■ **EXERCISE DATA**:
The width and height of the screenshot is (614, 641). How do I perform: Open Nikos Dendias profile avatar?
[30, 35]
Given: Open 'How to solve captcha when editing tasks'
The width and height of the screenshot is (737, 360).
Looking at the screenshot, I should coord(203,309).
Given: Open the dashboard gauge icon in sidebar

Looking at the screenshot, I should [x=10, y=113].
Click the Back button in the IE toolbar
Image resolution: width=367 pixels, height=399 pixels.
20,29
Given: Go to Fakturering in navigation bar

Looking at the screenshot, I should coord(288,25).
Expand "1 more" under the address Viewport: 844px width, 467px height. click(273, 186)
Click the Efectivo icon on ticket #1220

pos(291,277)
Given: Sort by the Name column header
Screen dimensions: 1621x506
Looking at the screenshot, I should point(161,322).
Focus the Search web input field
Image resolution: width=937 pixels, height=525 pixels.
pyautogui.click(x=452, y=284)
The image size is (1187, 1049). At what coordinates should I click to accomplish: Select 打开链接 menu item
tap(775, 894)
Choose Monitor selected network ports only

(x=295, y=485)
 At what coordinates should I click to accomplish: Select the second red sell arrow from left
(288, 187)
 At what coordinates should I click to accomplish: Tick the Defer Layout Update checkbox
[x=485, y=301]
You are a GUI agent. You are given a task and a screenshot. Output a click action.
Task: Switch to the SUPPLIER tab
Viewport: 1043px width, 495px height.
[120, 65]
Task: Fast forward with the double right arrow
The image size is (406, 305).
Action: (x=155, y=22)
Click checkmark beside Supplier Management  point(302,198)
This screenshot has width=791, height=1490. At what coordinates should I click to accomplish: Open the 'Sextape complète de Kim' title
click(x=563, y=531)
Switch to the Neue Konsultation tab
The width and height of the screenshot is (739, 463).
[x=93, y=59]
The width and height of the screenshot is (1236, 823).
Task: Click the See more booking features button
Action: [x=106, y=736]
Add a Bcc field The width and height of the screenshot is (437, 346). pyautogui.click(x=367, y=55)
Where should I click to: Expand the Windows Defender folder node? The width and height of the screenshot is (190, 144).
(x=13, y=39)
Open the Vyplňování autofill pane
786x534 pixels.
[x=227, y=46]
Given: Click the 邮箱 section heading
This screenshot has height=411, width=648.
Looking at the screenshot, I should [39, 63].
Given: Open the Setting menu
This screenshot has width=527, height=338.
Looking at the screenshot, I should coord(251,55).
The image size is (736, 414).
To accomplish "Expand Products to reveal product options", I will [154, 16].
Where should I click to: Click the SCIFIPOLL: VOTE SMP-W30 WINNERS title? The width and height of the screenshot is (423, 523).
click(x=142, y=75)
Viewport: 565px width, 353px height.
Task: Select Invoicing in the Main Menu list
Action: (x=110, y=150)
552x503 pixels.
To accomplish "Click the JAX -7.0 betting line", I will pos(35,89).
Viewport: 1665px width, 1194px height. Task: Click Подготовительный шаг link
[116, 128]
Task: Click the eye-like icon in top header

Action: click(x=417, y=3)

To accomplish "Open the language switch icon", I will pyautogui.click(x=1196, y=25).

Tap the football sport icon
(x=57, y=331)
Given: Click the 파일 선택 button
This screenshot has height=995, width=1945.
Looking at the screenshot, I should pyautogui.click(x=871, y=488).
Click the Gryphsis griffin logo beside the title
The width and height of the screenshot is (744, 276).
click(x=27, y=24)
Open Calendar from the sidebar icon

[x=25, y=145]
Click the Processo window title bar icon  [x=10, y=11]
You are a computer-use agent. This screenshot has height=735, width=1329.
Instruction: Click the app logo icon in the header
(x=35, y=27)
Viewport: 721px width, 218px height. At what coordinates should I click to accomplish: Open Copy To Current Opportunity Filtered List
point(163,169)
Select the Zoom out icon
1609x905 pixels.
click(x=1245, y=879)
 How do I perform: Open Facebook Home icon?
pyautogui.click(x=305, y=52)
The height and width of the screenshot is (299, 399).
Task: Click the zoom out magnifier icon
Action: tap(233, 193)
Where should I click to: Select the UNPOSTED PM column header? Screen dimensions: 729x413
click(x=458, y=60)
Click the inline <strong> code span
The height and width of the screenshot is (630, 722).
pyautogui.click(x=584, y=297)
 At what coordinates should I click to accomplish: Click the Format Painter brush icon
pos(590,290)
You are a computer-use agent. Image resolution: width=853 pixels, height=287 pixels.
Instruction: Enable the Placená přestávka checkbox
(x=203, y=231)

■ **PROMPT**:
Rewrite the lines starting with the line that contains "At what coordinates should I click to accomplish: Tick" and going on through the line that contains "Click checkmark beside", requests included, and shift every coordinate in the answers by -55. Return only those lines.

■ **TASK SOLUTION**:
 At what coordinates should I click to accomplish: Tick the Defer Layout Update checkbox
[x=430, y=246]
You are a GUI agent. You are given a task and a screenshot. Output a click action.
Task: Switch to the SUPPLIER tab
Viewport: 1043px width, 495px height.
[65, 10]
Task: Fast forward with the double right arrow
The image size is (406, 305).
Action: (x=100, y=-33)
Click checkmark beside Supplier Management  point(247,143)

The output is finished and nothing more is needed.